▸ **EXERCISE REQUIREMENTS**
For each line in the data below that has the word "computer", copy that line.

▸ **MATERIAL TO PROCESS**
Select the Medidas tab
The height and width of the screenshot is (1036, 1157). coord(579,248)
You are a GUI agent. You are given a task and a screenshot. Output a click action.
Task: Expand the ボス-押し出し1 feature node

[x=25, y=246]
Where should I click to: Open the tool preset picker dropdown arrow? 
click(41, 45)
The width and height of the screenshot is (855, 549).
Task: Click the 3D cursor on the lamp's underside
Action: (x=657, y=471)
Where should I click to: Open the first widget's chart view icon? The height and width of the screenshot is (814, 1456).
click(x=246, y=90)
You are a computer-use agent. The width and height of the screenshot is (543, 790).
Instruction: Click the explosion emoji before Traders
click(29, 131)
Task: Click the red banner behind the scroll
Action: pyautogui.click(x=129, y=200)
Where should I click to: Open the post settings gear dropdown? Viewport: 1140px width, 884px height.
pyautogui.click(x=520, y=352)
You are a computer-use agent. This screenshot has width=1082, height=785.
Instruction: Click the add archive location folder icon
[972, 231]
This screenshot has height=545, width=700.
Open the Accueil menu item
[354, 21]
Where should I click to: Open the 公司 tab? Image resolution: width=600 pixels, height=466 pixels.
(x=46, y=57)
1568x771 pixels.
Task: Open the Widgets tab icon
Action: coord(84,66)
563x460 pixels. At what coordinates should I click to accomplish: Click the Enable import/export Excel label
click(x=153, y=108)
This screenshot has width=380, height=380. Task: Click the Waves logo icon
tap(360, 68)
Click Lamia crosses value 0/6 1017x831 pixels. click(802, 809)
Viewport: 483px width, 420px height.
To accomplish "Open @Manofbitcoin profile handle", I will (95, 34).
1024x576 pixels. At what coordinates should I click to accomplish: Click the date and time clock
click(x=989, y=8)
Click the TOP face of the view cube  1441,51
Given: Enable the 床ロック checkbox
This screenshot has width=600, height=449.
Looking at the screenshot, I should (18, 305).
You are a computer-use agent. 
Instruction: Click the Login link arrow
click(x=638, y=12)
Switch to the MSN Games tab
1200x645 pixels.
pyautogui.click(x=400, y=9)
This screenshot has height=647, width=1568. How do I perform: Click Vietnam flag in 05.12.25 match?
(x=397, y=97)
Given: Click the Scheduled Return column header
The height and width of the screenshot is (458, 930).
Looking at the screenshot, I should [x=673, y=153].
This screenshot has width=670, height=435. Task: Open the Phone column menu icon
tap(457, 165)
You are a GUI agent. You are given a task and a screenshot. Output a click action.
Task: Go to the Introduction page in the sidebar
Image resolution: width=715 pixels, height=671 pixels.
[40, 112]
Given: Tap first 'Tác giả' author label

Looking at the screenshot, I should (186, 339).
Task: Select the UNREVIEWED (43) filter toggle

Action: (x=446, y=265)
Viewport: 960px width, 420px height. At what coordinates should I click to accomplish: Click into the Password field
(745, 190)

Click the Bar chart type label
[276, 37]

▸ **RESULT OF THE TASK**
You are a computer-use agent. The width and height of the screenshot is (543, 790).
You are a computer-use agent. This screenshot has width=1082, height=785.
You are a computer-use agent. 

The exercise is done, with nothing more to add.